---------- Data records ----------
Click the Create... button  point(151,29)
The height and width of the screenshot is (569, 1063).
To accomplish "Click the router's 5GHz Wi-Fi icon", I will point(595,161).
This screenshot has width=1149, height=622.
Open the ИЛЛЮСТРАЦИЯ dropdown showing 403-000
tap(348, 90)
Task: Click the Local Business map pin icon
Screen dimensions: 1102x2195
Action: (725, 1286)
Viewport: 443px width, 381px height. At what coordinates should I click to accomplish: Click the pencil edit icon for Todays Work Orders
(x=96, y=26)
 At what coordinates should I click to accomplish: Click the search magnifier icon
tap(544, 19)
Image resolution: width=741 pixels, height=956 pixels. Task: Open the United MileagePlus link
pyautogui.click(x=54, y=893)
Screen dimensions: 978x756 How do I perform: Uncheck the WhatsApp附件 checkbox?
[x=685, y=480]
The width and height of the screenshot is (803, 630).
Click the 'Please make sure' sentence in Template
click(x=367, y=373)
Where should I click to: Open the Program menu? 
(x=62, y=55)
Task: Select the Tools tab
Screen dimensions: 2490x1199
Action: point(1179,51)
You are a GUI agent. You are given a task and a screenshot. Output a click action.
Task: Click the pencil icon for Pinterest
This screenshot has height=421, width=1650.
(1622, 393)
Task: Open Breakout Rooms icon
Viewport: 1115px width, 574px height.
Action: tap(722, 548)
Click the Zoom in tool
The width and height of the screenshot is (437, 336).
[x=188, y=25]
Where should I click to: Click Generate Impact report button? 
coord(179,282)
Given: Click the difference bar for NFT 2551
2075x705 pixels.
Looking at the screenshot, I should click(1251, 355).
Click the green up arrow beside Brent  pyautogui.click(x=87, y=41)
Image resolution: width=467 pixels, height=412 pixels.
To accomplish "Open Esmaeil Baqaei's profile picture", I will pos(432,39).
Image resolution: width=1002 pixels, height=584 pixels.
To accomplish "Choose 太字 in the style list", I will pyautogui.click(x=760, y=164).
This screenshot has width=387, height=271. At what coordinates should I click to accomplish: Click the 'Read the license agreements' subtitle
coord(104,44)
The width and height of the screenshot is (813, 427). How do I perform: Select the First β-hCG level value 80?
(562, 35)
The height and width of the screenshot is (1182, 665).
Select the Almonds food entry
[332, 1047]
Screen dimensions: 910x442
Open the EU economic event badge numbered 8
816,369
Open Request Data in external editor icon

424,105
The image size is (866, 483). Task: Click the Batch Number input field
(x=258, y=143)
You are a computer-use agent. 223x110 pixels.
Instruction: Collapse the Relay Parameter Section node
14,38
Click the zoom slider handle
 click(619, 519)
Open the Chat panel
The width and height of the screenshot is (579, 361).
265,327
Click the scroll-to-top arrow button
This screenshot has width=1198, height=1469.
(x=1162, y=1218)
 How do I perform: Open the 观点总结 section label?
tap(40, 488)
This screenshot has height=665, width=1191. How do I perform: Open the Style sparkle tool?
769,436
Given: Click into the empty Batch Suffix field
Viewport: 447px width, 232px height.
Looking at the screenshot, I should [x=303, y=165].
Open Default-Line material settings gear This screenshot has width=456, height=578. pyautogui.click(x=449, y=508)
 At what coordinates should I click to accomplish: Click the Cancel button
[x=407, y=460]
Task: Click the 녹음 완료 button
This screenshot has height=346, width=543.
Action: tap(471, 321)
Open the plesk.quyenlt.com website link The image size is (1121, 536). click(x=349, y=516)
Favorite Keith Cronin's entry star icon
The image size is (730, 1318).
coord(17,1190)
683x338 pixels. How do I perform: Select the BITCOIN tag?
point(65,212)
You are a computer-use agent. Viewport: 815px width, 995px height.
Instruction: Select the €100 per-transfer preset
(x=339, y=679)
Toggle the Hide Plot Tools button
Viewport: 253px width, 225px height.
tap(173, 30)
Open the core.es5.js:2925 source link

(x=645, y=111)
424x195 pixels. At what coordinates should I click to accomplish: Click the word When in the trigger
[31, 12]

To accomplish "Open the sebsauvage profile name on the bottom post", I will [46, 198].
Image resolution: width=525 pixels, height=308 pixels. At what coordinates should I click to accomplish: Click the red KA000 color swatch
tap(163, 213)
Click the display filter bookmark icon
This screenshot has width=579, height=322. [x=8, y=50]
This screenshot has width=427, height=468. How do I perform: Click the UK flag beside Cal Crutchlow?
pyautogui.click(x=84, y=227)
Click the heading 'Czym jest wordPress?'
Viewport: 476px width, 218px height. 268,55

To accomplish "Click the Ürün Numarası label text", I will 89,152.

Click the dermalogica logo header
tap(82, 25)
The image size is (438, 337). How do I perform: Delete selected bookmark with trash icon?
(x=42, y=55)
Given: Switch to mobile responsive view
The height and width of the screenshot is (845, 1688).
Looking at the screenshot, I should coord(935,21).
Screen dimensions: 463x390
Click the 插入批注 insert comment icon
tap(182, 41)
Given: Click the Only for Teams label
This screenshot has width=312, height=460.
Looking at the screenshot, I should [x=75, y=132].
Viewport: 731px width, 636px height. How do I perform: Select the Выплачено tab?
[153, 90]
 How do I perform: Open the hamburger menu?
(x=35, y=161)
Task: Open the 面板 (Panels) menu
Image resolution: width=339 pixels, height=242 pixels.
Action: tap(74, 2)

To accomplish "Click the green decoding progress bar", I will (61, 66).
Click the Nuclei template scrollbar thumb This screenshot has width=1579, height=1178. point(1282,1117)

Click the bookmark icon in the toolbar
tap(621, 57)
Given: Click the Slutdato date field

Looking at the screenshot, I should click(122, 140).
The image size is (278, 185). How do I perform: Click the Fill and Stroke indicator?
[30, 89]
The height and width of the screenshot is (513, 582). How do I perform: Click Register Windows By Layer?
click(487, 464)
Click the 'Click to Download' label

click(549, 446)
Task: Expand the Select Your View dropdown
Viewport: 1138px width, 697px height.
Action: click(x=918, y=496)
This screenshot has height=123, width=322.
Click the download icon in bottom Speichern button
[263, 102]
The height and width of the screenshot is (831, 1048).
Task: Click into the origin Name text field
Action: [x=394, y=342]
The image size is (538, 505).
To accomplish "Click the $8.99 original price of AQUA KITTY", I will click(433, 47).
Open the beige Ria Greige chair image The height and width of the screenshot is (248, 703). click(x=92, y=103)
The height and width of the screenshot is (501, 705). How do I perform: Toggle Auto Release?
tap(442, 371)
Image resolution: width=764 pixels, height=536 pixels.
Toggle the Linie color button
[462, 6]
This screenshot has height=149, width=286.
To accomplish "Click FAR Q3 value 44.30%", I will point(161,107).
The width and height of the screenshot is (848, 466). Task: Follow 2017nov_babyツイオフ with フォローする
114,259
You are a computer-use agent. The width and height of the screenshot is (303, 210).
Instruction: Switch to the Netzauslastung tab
----------
Task prompt:
Reply with the complete records, restated exactly.

Solved problem:
Click the Create... button  point(151,29)
The height and width of the screenshot is (569, 1063).
To accomplish "Click the router's 5GHz Wi-Fi icon", I will point(595,161).
This screenshot has width=1149, height=622.
Open the ИЛЛЮСТРАЦИЯ dropdown showing 403-000
tap(348, 90)
Task: Click the Local Business map pin icon
Screen dimensions: 1102x2195
Action: (725, 1286)
Viewport: 443px width, 381px height. At what coordinates should I click to accomplish: Click the pencil edit icon for Todays Work Orders
(x=96, y=26)
 At what coordinates should I click to accomplish: Click the search magnifier icon
tap(544, 19)
Image resolution: width=741 pixels, height=956 pixels. Task: Open the United MileagePlus link
pyautogui.click(x=54, y=893)
Screen dimensions: 978x756 How do I perform: Uncheck the WhatsApp附件 checkbox?
[x=685, y=480]
The width and height of the screenshot is (803, 630).
Click the 'Please make sure' sentence in Template
click(x=367, y=373)
Where should I click to: Open the Program menu? 
(x=62, y=55)
Task: Select the Tools tab
Screen dimensions: 2490x1199
Action: point(1179,51)
You are a GUI agent. You are given a task and a screenshot. Output a click action.
Task: Click the pencil icon for Pinterest
This screenshot has height=421, width=1650.
(1622, 393)
Task: Open Breakout Rooms icon
Viewport: 1115px width, 574px height.
Action: tap(722, 548)
Click the Zoom in tool
The width and height of the screenshot is (437, 336).
[x=188, y=25]
Where should I click to: Click Generate Impact report button? 
coord(179,282)
Given: Click the difference bar for NFT 2551
2075x705 pixels.
Looking at the screenshot, I should click(1251, 355).
Click the green up arrow beside Brent  pyautogui.click(x=87, y=41)
Image resolution: width=467 pixels, height=412 pixels.
To accomplish "Open Esmaeil Baqaei's profile picture", I will pos(432,39).
Image resolution: width=1002 pixels, height=584 pixels.
To accomplish "Choose 太字 in the style list", I will pyautogui.click(x=760, y=164).
This screenshot has width=387, height=271. At what coordinates should I click to accomplish: Click the 'Read the license agreements' subtitle
coord(104,44)
The width and height of the screenshot is (813, 427). How do I perform: Select the First β-hCG level value 80?
(562, 35)
The height and width of the screenshot is (1182, 665).
Select the Almonds food entry
[332, 1047]
Screen dimensions: 910x442
Open the EU economic event badge numbered 8
816,369
Open Request Data in external editor icon

424,105
The image size is (866, 483). Task: Click the Batch Number input field
(x=258, y=143)
You are a computer-use agent. 223x110 pixels.
Instruction: Collapse the Relay Parameter Section node
14,38
Click the zoom slider handle
 click(619, 519)
Open the Chat panel
The width and height of the screenshot is (579, 361).
265,327
Click the scroll-to-top arrow button
This screenshot has width=1198, height=1469.
(x=1162, y=1218)
 How do I perform: Open the 观点总结 section label?
tap(40, 488)
This screenshot has height=665, width=1191. How do I perform: Open the Style sparkle tool?
769,436
Given: Click into the empty Batch Suffix field
Viewport: 447px width, 232px height.
Looking at the screenshot, I should [x=303, y=165].
Open Default-Line material settings gear This screenshot has width=456, height=578. pyautogui.click(x=449, y=508)
 At what coordinates should I click to accomplish: Click the Cancel button
[x=407, y=460]
Task: Click the 녹음 완료 button
This screenshot has height=346, width=543.
Action: tap(471, 321)
Open the plesk.quyenlt.com website link The image size is (1121, 536). click(x=349, y=516)
Favorite Keith Cronin's entry star icon
The image size is (730, 1318).
coord(17,1190)
683x338 pixels. How do I perform: Select the BITCOIN tag?
point(65,212)
You are a computer-use agent. Viewport: 815px width, 995px height.
Instruction: Select the €100 per-transfer preset
(x=339, y=679)
Toggle the Hide Plot Tools button
Viewport: 253px width, 225px height.
tap(173, 30)
Open the core.es5.js:2925 source link

(x=645, y=111)
424x195 pixels. At what coordinates should I click to accomplish: Click the word When in the trigger
[31, 12]

To accomplish "Open the sebsauvage profile name on the bottom post", I will [46, 198].
Image resolution: width=525 pixels, height=308 pixels. At what coordinates should I click to accomplish: Click the red KA000 color swatch
tap(163, 213)
Click the display filter bookmark icon
This screenshot has width=579, height=322. [x=8, y=50]
This screenshot has width=427, height=468. How do I perform: Click the UK flag beside Cal Crutchlow?
pyautogui.click(x=84, y=227)
Click the heading 'Czym jest wordPress?'
Viewport: 476px width, 218px height. 268,55

To accomplish "Click the Ürün Numarası label text", I will 89,152.

Click the dermalogica logo header
tap(82, 25)
The image size is (438, 337). How do I perform: Delete selected bookmark with trash icon?
(x=42, y=55)
Given: Switch to mobile responsive view
The height and width of the screenshot is (845, 1688).
Looking at the screenshot, I should coord(935,21).
Screen dimensions: 463x390
Click the 插入批注 insert comment icon
tap(182, 41)
Given: Click the Only for Teams label
This screenshot has width=312, height=460.
Looking at the screenshot, I should [x=75, y=132].
Viewport: 731px width, 636px height. How do I perform: Select the Выплачено tab?
[153, 90]
 How do I perform: Open the hamburger menu?
(x=35, y=161)
Task: Open the 面板 (Panels) menu
Image resolution: width=339 pixels, height=242 pixels.
Action: tap(74, 2)

To accomplish "Click the green decoding progress bar", I will (61, 66).
Click the Nuclei template scrollbar thumb This screenshot has width=1579, height=1178. point(1282,1117)

Click the bookmark icon in the toolbar
tap(621, 57)
Given: Click the Slutdato date field

Looking at the screenshot, I should click(122, 140).
The image size is (278, 185). How do I perform: Click the Fill and Stroke indicator?
[30, 89]
The height and width of the screenshot is (513, 582). How do I perform: Click Register Windows By Layer?
click(487, 464)
Click the 'Click to Download' label

click(549, 446)
Task: Expand the Select Your View dropdown
Viewport: 1138px width, 697px height.
Action: click(x=918, y=496)
This screenshot has height=123, width=322.
Click the download icon in bottom Speichern button
[263, 102]
The height and width of the screenshot is (831, 1048).
Task: Click into the origin Name text field
Action: [x=394, y=342]
The image size is (538, 505).
To accomplish "Click the $8.99 original price of AQUA KITTY", I will click(433, 47).
Open the beige Ria Greige chair image The height and width of the screenshot is (248, 703). click(x=92, y=103)
The height and width of the screenshot is (501, 705). How do I perform: Toggle Auto Release?
tap(442, 371)
Image resolution: width=764 pixels, height=536 pixels.
Toggle the Linie color button
[462, 6]
This screenshot has height=149, width=286.
To accomplish "Click FAR Q3 value 44.30%", I will point(161,107).
The width and height of the screenshot is (848, 466). Task: Follow 2017nov_babyツイオフ with フォローする
114,259
You are a computer-use agent. The width and height of the screenshot is (303, 210).
Instruction: Switch to the Netzauslastung tab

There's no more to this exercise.